Special Assistant Media & Public Relation
- In office 2011–2015
- Governor: Rabiu Kwankwaso

Personal details
- Born: 12 March 1978 (age 48) Kano, Northern Region,
- Alma mater: Bayero University Kano
- Occupation: Journalist

= Jaafar Jaafar =

Nigerian journalist

Jaafar Jaafar is a Nigerian journalist from Kano state and the founder of Daily Nigerian, an online publication company which published a controversial video clip showing a Kano State Governor, Abdullahi Umar Ganduje receiving $5 million bribe in October 2018.

==Early life and education==
Jaafar was born on 12 March 1978 in Fagge Local Government Area of Kano State. Jaafar holds a Master's Degree in Communication Studies (Bayero University, Kano) Bachelor's Degree in Mass Communication (Bayero University Kano), a diploma in Public Relations Strategy (London School of Public Relations).

==Journalism==
He started his journalism career at Daily Trust newspapers in 2007 and left the newsroom after his appointment as Special Assistant on Media and Public Relations to Kano State Governor Rabiu Kwankwaso between 2011 and 2015.

He joined Premium Times as Assistant Editor in 2015 and left a year after to establish Daily Nigerian, one of the fastest growing online publications in Nigeria. He was a one time columnist with Peoples Daily, Blueprint and Nigerian Tribune newspapers.

In October 2018 Jaafar published number of video clips showing Kano State Governor, Abdullahi Umar Ganduje receiving $5 million bribe, although the governor denied the allegation. and also drag Jaafar to court.
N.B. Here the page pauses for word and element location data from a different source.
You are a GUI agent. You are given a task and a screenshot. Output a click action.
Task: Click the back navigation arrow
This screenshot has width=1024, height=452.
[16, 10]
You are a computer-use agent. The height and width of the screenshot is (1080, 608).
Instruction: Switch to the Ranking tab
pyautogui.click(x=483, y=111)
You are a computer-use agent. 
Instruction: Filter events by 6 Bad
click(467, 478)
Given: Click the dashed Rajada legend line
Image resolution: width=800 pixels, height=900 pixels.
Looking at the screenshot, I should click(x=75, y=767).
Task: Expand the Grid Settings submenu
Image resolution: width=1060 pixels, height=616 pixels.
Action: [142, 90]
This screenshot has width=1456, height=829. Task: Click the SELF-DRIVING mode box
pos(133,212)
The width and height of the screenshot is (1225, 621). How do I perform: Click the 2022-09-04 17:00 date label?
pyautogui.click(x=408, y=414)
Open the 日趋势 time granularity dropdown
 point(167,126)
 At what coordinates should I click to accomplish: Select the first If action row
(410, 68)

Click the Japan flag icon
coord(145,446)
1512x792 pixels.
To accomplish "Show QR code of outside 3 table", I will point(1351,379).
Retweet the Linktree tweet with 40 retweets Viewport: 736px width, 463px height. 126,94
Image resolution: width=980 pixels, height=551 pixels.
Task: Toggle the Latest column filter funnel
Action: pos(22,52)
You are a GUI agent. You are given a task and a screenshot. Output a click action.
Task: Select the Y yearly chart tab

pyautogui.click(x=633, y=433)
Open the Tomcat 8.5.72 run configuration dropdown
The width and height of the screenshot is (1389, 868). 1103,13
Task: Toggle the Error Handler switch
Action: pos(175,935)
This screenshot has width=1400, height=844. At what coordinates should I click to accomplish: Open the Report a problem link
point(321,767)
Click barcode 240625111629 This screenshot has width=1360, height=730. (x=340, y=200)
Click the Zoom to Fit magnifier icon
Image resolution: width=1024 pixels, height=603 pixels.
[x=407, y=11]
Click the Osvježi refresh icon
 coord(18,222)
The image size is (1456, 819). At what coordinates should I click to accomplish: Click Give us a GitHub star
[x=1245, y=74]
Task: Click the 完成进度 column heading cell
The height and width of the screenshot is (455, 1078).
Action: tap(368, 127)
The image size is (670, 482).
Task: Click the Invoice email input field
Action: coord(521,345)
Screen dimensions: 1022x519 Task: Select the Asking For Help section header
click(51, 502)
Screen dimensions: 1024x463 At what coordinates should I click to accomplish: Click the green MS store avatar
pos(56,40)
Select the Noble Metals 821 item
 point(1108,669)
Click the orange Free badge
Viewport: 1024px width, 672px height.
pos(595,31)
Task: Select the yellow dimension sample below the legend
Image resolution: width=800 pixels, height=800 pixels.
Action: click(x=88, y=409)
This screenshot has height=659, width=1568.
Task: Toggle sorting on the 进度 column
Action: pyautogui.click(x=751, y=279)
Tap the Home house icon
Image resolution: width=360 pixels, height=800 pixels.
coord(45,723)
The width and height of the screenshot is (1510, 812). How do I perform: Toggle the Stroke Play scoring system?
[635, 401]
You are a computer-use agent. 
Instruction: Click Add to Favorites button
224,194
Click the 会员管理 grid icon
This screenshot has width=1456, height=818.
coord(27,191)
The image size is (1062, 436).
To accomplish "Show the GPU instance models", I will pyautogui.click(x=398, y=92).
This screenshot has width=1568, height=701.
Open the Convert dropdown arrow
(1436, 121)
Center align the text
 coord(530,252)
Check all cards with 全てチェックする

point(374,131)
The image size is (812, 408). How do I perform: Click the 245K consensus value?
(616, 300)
Jaafar was invited by Kano State House of Assembly to prove that the video clip was real which attracted the attention of Nigerians whether the House can be able to impeached the governor which they couldn't.

Jaafar said, on BBC Hausa Radio News, that he endangered himself by releasing the video clip - a claim backed up by an article published on the website of Amnesty International.

Senator Ibrahim Abdullahi Danbaba seeks Nigerian Senate intervention on allege character assassination by Jaafar according to the Senator.